羊羹の切り分けを体験する米国の高校留学生=小城市小城町

 アメリカ・メリーランド州モンゴメリー郡にあるペイントブランチ高校の男女生徒11人が10日から、小城高に短期留学している。同校生徒の家にホームステイしながら1週間の予定で、日本文化や武道を堪能したり、地元銘菓「小城羊羹(ようかん)」作りにも積極的に挑戦している。

 米高校生の短期留学は、アジアとアメリカでさまざまな国際教育プログラムを提供しシアトルに本部を置くローラシアン協会が毎年開催。日本では、東京を中心とした関東圏内の高校への派遣が多く、今回初めて九州が選ばれ、小城高校が受け入れ先となった。

 10日に小城高に訪れた11人は、同校の夏用制服をプレゼントされ大喜び。小城高と隣接する桜岡小学校の3年生との交流会では、児童から「日本の好きなところは何ですか」との質問に、男子留学生が「神社です」と答え、子どもたちの関心を引いていた。

 小城高では授業のほかに、茶道など伝統文化系の部活に参加したり、防具を身にまとい剣道も体験した。

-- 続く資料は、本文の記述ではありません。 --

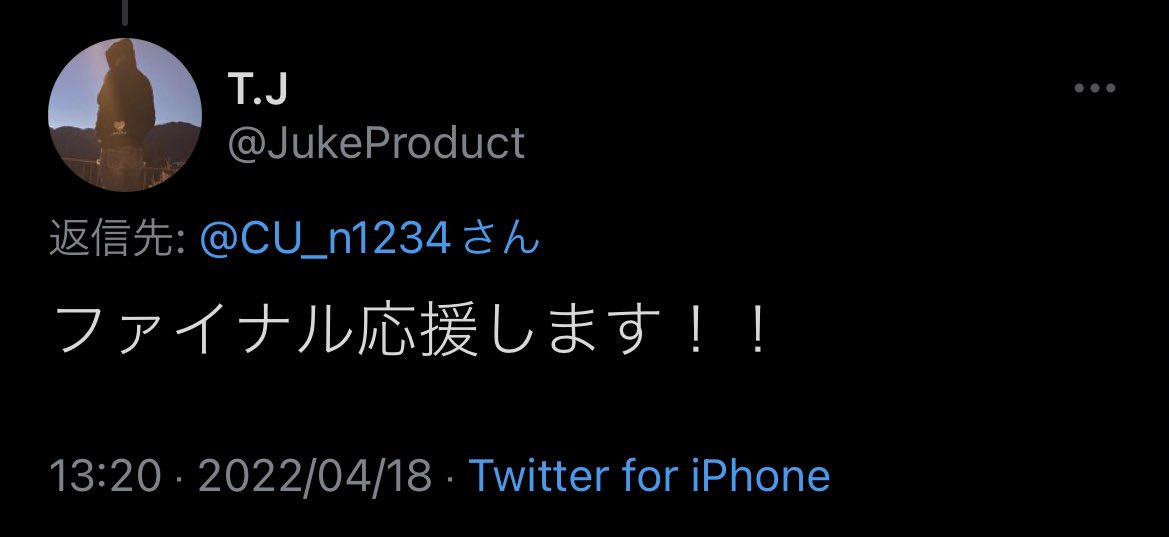Open the Twitter for iPhone source link
1169x537 pixels.
(649, 475)
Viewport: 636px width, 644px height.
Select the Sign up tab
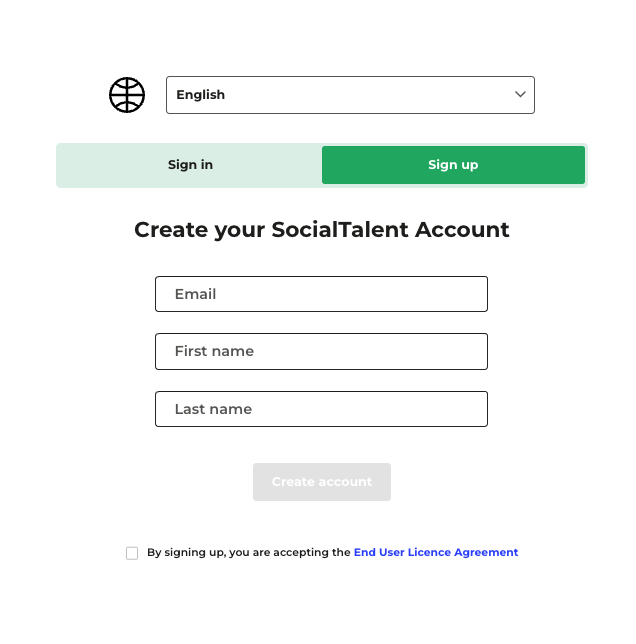[453, 165]
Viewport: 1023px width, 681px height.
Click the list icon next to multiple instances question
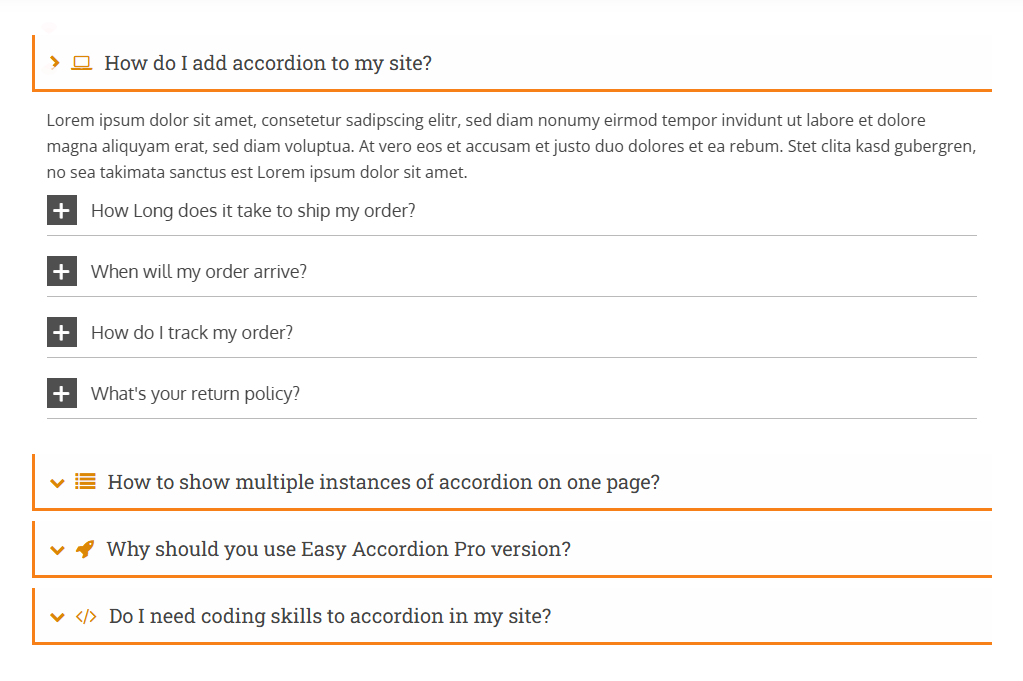[x=86, y=482]
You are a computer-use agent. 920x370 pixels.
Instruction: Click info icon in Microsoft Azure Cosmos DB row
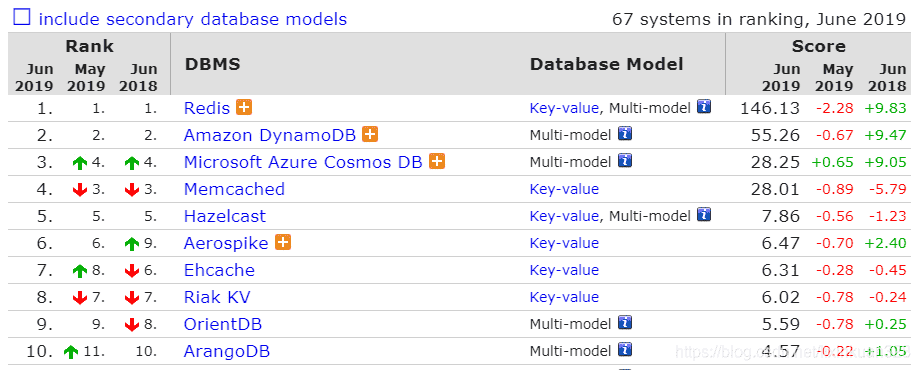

また、11人は小城羊羹の老舗を訪れ、大釜を使った昔ながらの羊羹づくりを見学し、専用の包丁で羊羹を切り分ける作業も経験した。

 いとこが日本のポップカルチャーにはまり、研修先に日本を選んだアレック・シスさんは「小城は自然が豊かで、東京とはまったく違う風景に驚いた」と話し「アメリカで学ぶ日本の一般家庭について、実際とは違うことを体験でき貴重だった。家に上がるとき靴を脱ぐ習慣は、清潔で好感が持てる」と興味尽きない様子だった。